2. The Court of first instance decreed the northern portion of house, but on the ground of res judicata dismissed the claim in regard to the southern portion without trying it on the merits. This decision was affirmed by the lower Appellate Court. The learned Judge refers to the decisions of Kali Krishna Tagore v. Secratary of State for India 16 C. 173 : 15 I.A. 186 : 12 Ind. Jur. 413 : 5 Sar. P.J. 237 and Magniram v. Mehdi Hossein Khan 31 C. 95 : 8 C.W.N. 30 in support of his view that the matter is rex judicata. Both the rulings have, in my opinion, no bearing on the present case. In both these cases the previous suit was a suit relating to title, so that any decision upon the question of title which directly arose in the previous suit would undoubtedly be res judicata in a subsequent suit upon the same question. In the present case the former suit was, as I have said above, a suit for arrears of house rent. It was a suit of the nature cognizable in a Court of Small Causes and would have been instituted in a Small Cause Court had one existed in the District of Mirzapur, where the property in suit is situate. The question which was substantially and directly in issue in the previous suit was the question, whether the defendant was the tenant of Musammat Kachani and was liable to pay rent. Any question of title which had to be considered in the former suit arose only incidentally and not directly. The decision upon the question of title cannot, therefore, have the effect of res judicata.

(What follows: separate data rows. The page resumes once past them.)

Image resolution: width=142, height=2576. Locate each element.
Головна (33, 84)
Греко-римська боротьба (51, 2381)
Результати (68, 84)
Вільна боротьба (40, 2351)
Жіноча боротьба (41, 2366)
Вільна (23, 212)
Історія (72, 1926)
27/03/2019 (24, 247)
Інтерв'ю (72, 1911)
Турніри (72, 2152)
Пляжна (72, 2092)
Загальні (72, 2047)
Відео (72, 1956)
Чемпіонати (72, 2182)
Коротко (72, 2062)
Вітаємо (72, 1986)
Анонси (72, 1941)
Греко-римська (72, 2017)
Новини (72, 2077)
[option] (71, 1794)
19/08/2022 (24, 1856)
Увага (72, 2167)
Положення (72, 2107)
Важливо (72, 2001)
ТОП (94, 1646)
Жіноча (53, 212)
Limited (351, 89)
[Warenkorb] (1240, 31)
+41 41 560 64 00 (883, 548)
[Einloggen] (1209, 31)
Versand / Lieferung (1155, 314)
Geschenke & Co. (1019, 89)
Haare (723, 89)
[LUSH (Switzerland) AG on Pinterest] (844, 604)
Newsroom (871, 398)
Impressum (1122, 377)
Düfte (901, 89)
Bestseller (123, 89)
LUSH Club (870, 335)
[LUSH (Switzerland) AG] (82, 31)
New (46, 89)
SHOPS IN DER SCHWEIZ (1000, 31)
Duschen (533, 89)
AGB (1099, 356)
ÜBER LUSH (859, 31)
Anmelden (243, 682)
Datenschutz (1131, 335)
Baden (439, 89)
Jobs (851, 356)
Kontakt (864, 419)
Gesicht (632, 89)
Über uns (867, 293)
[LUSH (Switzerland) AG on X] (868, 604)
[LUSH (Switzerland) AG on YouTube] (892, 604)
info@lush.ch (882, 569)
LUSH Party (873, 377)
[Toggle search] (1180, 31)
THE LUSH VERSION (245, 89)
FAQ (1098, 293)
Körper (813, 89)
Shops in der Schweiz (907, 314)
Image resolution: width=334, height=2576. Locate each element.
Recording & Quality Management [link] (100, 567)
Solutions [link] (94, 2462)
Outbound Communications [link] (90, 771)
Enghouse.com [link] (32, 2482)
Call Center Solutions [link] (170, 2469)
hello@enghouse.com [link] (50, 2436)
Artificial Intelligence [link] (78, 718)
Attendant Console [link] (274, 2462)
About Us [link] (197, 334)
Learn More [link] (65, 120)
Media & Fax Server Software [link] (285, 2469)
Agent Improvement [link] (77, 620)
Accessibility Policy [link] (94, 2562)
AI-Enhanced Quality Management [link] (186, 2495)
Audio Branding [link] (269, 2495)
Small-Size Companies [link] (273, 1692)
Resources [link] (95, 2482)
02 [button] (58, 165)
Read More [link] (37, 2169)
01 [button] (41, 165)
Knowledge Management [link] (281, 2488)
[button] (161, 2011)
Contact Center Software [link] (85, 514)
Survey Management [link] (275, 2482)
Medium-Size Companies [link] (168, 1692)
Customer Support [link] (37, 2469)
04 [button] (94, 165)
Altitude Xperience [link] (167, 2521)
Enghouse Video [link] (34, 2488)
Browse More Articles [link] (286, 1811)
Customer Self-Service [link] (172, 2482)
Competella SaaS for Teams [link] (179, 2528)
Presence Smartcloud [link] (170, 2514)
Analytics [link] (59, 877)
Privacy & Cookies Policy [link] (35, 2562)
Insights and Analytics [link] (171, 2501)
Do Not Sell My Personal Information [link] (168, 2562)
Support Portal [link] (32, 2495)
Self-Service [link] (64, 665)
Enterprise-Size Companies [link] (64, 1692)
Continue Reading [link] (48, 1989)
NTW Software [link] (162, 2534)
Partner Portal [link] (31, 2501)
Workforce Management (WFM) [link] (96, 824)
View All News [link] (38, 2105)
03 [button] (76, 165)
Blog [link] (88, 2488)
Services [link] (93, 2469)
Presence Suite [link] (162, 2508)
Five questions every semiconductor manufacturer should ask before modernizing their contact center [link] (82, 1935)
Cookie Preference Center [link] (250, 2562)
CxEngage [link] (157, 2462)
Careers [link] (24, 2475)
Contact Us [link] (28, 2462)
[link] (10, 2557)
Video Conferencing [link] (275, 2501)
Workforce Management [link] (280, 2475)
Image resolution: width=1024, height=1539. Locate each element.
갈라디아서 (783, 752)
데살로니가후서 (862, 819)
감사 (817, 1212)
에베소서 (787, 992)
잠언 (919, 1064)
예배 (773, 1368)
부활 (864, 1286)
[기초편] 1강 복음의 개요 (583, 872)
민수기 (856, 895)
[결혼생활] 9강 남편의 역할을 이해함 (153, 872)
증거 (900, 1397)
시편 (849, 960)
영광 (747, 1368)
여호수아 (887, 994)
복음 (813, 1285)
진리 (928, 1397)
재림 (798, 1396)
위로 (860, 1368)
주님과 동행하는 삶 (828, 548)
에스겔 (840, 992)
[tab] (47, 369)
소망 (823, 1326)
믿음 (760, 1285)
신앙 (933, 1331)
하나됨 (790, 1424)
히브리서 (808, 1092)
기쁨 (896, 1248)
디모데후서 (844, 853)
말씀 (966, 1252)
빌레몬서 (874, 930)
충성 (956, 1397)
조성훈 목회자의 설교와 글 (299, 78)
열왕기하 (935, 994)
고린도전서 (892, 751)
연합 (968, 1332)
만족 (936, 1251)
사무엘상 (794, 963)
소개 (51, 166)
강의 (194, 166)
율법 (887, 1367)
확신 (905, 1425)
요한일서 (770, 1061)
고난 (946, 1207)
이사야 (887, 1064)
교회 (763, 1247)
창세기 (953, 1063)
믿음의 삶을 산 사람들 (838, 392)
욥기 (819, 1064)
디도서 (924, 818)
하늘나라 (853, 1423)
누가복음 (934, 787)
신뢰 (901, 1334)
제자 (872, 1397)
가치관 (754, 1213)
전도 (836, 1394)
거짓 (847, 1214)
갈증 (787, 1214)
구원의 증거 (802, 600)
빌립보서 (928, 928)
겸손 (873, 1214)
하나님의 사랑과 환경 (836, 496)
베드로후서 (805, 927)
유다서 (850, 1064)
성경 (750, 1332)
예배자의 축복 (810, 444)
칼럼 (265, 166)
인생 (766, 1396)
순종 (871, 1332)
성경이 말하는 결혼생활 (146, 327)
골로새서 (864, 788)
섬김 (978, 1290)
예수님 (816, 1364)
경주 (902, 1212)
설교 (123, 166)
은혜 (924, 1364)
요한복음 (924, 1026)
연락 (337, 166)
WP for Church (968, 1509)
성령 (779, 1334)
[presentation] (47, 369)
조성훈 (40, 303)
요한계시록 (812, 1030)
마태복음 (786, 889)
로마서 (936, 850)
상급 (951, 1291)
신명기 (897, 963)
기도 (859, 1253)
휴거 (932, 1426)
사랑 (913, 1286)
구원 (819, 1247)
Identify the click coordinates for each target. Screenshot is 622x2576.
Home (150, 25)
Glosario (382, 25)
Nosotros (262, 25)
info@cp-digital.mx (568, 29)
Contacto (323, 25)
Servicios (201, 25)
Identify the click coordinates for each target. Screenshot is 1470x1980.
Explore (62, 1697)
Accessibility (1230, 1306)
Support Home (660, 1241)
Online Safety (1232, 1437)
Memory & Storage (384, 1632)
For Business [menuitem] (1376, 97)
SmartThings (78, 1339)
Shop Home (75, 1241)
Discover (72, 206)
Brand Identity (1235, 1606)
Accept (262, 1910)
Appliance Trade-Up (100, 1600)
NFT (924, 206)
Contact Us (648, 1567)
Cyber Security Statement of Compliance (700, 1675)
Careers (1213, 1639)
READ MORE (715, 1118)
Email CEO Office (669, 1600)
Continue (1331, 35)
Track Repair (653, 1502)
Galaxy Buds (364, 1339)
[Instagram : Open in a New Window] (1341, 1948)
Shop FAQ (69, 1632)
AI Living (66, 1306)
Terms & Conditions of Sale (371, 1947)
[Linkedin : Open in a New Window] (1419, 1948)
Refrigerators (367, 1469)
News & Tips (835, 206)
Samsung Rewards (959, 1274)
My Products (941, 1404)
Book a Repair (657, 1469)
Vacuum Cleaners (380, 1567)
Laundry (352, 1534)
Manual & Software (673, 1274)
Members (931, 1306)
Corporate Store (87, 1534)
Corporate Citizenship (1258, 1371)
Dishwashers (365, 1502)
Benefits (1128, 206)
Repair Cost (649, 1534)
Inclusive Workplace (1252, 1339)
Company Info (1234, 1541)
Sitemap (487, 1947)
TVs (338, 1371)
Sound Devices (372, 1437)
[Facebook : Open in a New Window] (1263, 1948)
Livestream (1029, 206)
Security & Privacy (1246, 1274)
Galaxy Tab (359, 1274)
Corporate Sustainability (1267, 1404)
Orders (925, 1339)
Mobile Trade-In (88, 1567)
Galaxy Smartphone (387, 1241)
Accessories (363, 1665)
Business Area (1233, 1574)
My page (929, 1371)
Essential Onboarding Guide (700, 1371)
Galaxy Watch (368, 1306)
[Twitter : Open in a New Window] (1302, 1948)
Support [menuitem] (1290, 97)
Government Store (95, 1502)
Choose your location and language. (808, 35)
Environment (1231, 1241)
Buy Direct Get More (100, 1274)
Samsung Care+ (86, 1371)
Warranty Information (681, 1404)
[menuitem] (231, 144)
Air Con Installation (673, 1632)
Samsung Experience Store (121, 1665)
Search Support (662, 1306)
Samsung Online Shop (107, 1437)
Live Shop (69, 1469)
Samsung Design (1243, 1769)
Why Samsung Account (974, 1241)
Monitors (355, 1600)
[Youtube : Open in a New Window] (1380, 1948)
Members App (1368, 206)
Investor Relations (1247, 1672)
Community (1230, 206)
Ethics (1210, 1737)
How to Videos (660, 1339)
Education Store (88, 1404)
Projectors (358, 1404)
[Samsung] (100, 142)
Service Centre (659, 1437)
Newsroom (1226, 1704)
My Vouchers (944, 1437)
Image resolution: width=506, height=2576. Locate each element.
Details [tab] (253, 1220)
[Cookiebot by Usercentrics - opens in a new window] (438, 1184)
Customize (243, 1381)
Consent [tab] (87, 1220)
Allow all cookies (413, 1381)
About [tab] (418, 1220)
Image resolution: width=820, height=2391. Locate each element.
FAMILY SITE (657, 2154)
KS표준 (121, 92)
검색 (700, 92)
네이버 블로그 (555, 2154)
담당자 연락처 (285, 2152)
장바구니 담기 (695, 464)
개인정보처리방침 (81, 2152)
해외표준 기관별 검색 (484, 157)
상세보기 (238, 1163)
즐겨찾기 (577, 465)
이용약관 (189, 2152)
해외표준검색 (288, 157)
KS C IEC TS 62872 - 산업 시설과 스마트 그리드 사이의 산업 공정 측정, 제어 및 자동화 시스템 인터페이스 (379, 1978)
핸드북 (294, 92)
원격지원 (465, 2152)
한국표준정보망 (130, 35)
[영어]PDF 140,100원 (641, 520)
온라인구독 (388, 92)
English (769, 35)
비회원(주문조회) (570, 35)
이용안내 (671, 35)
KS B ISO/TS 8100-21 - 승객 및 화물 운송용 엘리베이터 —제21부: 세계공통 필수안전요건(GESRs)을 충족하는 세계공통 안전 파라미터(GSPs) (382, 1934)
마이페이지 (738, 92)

No doubt the Appellate Court did go into the question of title and held that the southern house was not included in the purchase by Paharu, who was the predecessor-in- title of Musammat Kachani. It held that although the defendant was a tenant, he must be deemed to be the tenant of the northern house only, and as the plaintiff had no title to the southern house, the plaintiff could not claim rent in regard to that house.
3. This decision, as I have said above, was only incidental to the real matter in controversy, namely whether the relationship of landlord and tenant subsisted between the parties. In Inauat Khan v. Rahmat Bibi 2 A. 97 it was held that the incidental determination of an issue of title in a suit for rent of the nature cognizable in a Court of Small Causes does not finally estop the parties to such suit from raising the same issue in a suit brought to try the title. The same view was held by a Full Bench of the Calcutta High Court in Dwarkanath Roy v. Ram Chand Aich 26 C. 428 : 3 C.W.N. 266. The learned Counsel for the respondent has referred to the ruling of the same High Court in Sahadeb Dholi v. Ham Rudra Haldar 10 C.W.N. 820, which appears to have been followed in a subsequent case; but that case, so far as the present question is concerned, is apparently against the respondent. In my opinion the Courts below were wrong in holding that the matter is res judicata and that the question of the plaintiff's title to the southern house could not be determined in the present suit. I allow the appeal, discharge the decree of both the Courts below, so far as they relate to the southern section of the house in dispute, and remand the case to the Court of first instance under Order XLI, Rule 23, Civil Procedure Code, with directions to re-admit it under its original number in the register and try it on the merits. Costs here and hitherto will abide the event.